Recently I heard the news that Max Tegmark has joined the Advisory Board of
SIAI (The Singularity Institute for Artificial Intelligence, see
http://www.singinst.org/blog/2010/03/03/mit-professor-and-cosmologist-max-tegmark-joins-siai-advisory-board/).
This news was surprising to me, but in retrospect perhaps shouldn't have
been. Out of the three authors of papers I cited in the original
everything-list charter/invitation, two others had already effectively
declared themselves to be Singularitarians (see
http://en.wikipedia.org/wiki/Singularitarianism): Nick Bostrom has been on
SIAI's Advisory Board for a while, and Juergen Schmidhuber spoke at the
Singularity Summit 2009. I was also recently invited to visit SIAI for a
decision theory mini-workshop, where I found the ultimate ensemble idea to
be very well-received.  It turns out that many SIAI people have been
following the everything-list for years.

There seems to be a very strong correlation between interest in the kind of
ideas we discuss here, and interest in the technological singularity. (I
myself have been interested in the Singularity even before starting this
mailing list.) So the main point of this post is to let the list members who
are not already familiar with the Singularity know that there is another set
of ideas out there that they are likely to find fascinating.

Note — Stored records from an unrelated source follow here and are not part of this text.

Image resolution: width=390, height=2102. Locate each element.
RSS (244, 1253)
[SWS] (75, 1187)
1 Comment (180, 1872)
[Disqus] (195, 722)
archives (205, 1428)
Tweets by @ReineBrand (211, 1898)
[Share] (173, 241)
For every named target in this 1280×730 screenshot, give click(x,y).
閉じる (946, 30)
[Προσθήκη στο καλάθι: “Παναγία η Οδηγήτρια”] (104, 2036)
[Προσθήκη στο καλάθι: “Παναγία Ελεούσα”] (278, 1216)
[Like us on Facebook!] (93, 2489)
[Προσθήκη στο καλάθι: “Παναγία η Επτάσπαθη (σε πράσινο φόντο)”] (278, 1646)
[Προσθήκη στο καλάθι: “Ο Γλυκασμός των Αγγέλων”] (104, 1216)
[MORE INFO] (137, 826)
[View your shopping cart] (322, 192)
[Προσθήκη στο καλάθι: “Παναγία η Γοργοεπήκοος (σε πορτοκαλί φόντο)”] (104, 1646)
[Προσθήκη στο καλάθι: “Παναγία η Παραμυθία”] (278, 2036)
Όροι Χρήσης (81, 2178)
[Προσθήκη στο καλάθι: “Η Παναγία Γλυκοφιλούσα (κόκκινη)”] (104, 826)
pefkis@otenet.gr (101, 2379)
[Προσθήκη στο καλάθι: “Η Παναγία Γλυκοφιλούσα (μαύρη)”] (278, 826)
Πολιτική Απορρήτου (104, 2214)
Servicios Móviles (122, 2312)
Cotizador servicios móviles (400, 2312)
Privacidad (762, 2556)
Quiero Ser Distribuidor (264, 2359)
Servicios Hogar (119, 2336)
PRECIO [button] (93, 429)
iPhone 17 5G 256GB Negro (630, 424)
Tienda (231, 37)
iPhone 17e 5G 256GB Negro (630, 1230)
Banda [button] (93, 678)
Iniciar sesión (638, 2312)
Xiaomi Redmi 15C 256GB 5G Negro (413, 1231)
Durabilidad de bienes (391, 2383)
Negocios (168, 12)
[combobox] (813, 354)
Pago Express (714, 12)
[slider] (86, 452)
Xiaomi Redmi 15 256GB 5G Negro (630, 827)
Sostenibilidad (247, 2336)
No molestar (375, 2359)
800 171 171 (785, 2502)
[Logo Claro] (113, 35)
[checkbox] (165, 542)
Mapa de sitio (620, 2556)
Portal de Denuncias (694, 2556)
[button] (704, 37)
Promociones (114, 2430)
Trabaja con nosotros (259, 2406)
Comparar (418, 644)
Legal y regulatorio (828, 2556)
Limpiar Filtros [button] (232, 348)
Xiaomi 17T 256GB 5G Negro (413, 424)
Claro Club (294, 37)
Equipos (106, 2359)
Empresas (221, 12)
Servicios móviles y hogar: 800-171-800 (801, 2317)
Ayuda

Another reason for this post is to let you know that I've been spending most
of my online discussion time at Less Wrong
(http://lesswrong.com/lw/1/about_less_wrong/, "a community blog devoted to
refining the art of human rationality" which is sponsored by the Future
Humanity Institute, founded by Nick Bostrom, and effectively "owned" by
Eliezer Yudkowsky, founder of SIAI). There I wrote a sequence of posts
summarizing my current thoughts about decision theory, interpretations of
probability, anthropic reasoning, and the ultimate ensemble theory.

http://lesswrong.com/lw/15m/towards_a_new_decision_theory/
http://lesswrong.com/lw/175/torture_vs_dust_vs_the_presumptuous_philosopher/
http://lesswrong.com/lw/182/the_absentminded_driver/
http://lesswrong.com/lw/1a5/scott_aaronson_on_born_probabilities/
http://lesswrong.com/lw/1b8/anticipation_vs_faith_at_what_cost_rationality/
http://lesswrong.com/lw/1cd/why_the_beliefsvalues_dichotomy/
http://lesswrong.com/lw/1fu/why_and_why_not_bayesian_updating/
http://lesswrong.com/lw/1hg/the_moral_status_of_independent_identical_copies/
http://lesswrong.com/lw/1iy/what_are_probabilities_anyway/

I initially wanted to reach a difference audience with these ideas, but
found that the Less Wrong format has several of advantages: both posts and
comments can be voted upon, the site's members uphold fairly strict
standards of clarity and logic, and the threaded presentation of comments
makes discussions much easier to follow. So I plan to continue to spend most
of my time there, and invite other everything-list members to join me. But
please note that the site has a different set customs and emphases in
topics. New members are also expected to have a good grasp of the current
state of the art in human rationality in general (Bayesianism, heuristics
and biases, Aumann agreement, etc., see
http://wiki.lesswrong.com/wiki/Sequences) before posting, and especially
before getting into disagreements and arguments with others.